WHAT THE TASK REQUIRES: Leave out the pictures and output exactly the lines below from the one with "Where should I" down to the one with "The width and height of the screenshot is (1280, 853).", both of them included.

MATERIAL FOR THIS TASK:
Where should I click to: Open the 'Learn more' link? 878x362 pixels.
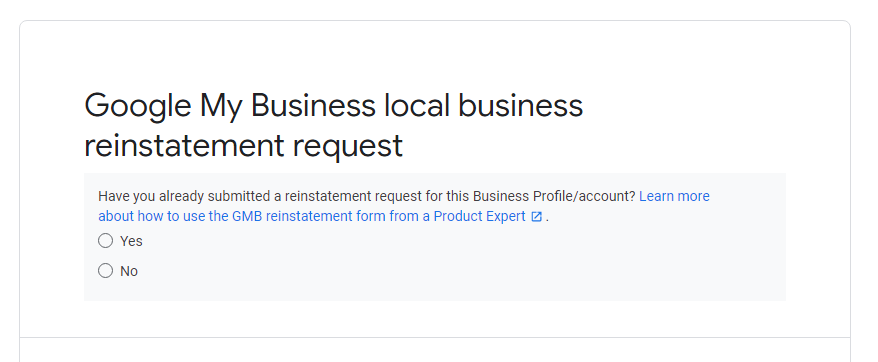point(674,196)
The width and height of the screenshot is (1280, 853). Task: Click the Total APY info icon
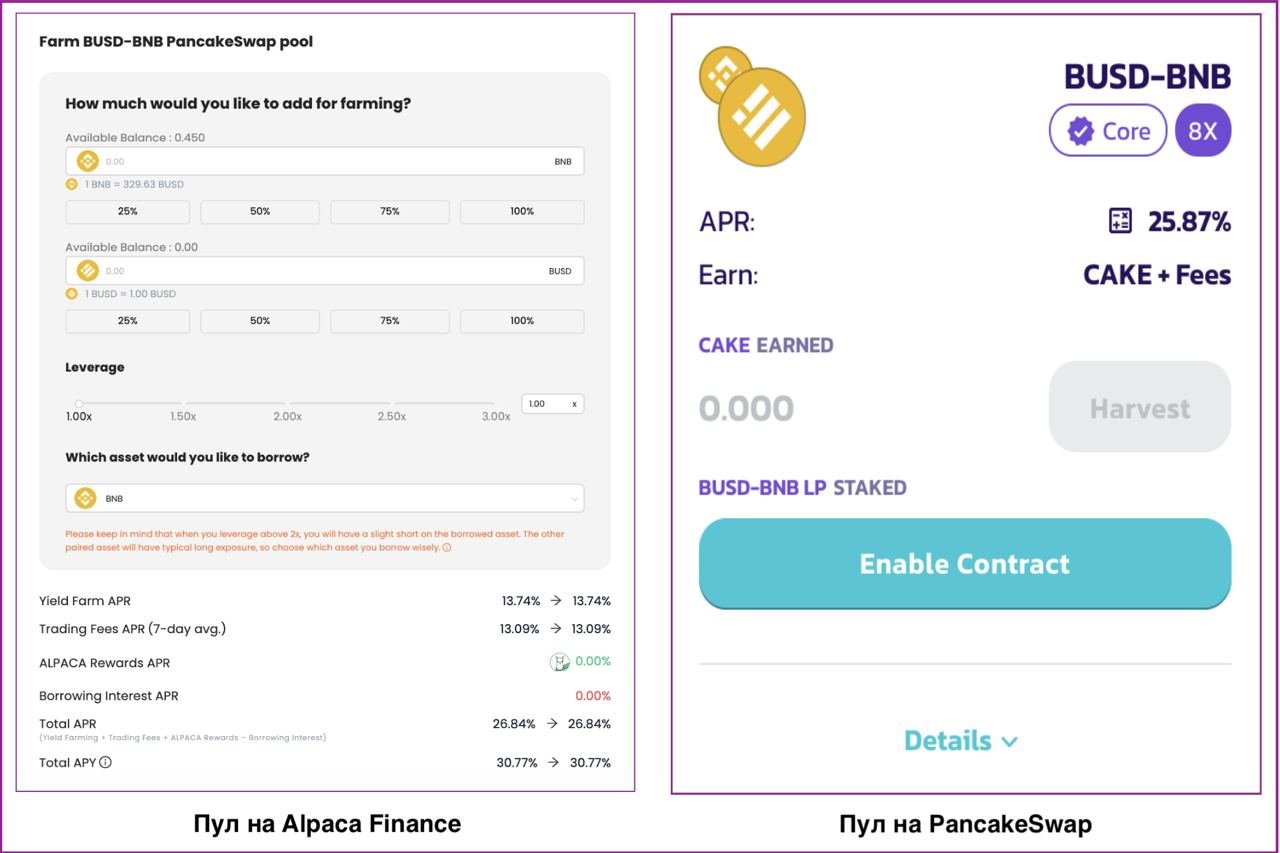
==
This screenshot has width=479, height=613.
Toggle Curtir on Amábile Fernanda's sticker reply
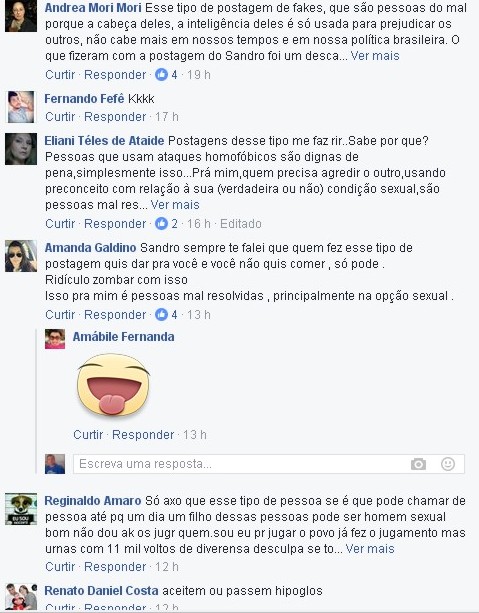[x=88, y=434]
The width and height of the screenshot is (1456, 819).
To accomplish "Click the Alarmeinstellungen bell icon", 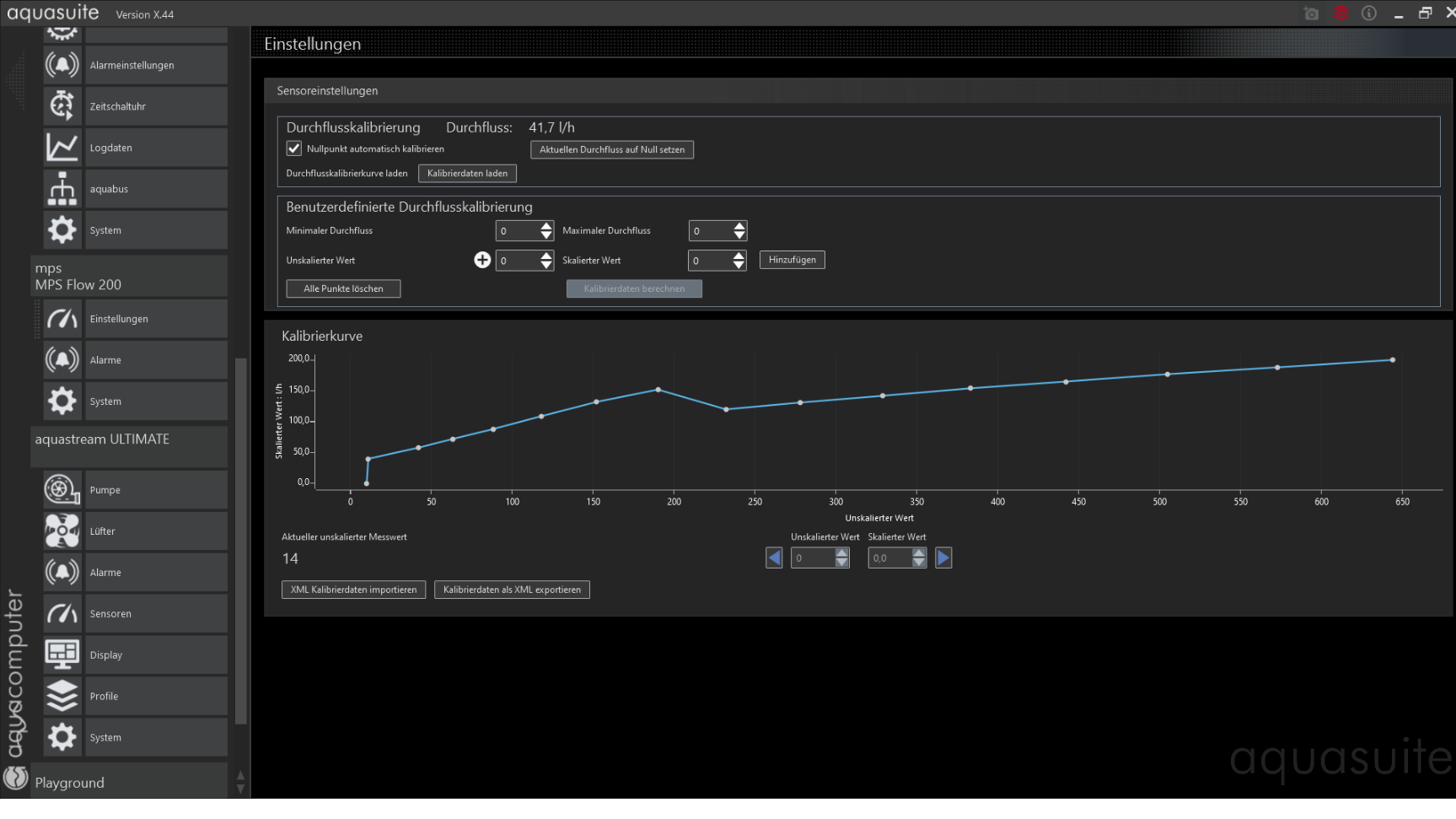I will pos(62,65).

SOLUTION TO THE PROBLEM:
Where should I click to: Open the 'Learn more' link? 878x362 pixels.
point(674,196)
The width and height of the screenshot is (1280, 853). Task: Click the Total APY info icon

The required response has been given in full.